30 de septiembre 2024 - 03:08

Atrump le precedieron como candidatos republicanos, dos personalidades arquetípicas del conservadurismo. El primero de ellos, John McCain, fue un héroe de guerra y un activo legislador durante décadas. El segundo, Mitt Romney, encarna la imagen del buen padre de familia y su discurso es fácilmente vinculable con el cristianismo político de la América temprana. Uno y otro, individuos propios de John Ford, concursaban en política bajo la impronta del viejo republicanismo cívico. Mitt Romney, como es sabido, votó en contra de Trump en su juicio político en el Senado. John McCain dejó escrito que éste no fuese admitido en su funeral. La republicana es hoy una tradición política destruida en los Estados Unidos. No ha sido vencida por su rival ideológico, ha sido corroída desde dentro por una encarnación amoral del populismo, por una versión feísta de la antipolítica.
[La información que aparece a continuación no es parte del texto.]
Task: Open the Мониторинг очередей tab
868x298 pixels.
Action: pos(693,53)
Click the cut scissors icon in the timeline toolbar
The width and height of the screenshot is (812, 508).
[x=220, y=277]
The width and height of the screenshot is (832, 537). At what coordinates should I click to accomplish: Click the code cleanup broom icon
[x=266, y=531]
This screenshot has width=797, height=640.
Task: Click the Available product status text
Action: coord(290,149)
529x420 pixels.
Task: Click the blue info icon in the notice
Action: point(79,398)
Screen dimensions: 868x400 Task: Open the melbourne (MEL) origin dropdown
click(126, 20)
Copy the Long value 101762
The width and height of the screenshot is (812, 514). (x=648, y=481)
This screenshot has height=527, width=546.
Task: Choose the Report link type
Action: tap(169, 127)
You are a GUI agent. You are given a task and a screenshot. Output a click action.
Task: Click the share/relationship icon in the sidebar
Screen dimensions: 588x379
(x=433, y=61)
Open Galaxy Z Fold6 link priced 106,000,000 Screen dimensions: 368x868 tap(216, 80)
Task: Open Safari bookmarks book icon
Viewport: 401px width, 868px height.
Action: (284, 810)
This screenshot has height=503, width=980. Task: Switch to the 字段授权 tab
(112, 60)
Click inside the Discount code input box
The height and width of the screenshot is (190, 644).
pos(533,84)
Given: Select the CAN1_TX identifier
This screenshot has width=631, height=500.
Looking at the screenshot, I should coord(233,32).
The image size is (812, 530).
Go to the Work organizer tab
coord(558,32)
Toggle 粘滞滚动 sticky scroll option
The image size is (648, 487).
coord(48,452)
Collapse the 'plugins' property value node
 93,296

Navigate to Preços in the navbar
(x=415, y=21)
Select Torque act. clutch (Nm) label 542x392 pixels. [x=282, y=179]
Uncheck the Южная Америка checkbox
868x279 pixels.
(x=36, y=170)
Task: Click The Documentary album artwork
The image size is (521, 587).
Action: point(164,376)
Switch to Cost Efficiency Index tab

Lo ocurrido en este país no es un fenómeno político aislado.

El conservadurismo toma consciencia de sí, como corriente intelectual, a través de una reivindicación de la tradición frente a la Revolución. Es un pensamiento que se opone a la exageración utópica del poder de la razón y, con ello, al liberalismo y al socialismo, sus contrarios familiares. El conservador es escéptico, refractario al culto ciego de la libertad o del ensueño igualitario. Recela del espíritu voraz de lo nuevo y cree que la belleza, como nos enseñara Eliot, surge dentro de una tradición. El conservador confía en el prejuicio. Que no endiose a la razón, sin embargo, no significa que el conservador sea antirracional o nihilista. Un conservador se opone a cualquier programación utópica que impugne la sabiduría del pasado, pero venera el conocimiento porque éste integra la imagen clásica de la virtud. En el fragor de la guerra cultural hay quien ha entendido que el conservador es un nuevo punk. El paradigma de la irreverencia frente a la corrección de la política. El problema es que este lema no ha servido para reivindicar el valor singular del ciudadano que asume sus deberes familiares y patrióticos, sino para legitimar, bajo la excusa de lo desacomplejado, un inframundo ideológico, vanidoso de su desprecio al saber y al deber, que quiere sacar rédito de su libertarismo chabacano. La orgullosa confesión defraudatoria del eurodiputado Alvise ha escenificado bien la cualidad de esta estafa. No obstante, me temo que la metástasis de este populismo amoral carcome al mundo conservador más allá de este grotesco ejemplo. El paradigma conservador, que es parte fundacional de nuestro orden político, no está en peligro por la superioridad de sus adversarios sino por lo corrosivo de sus alianzas.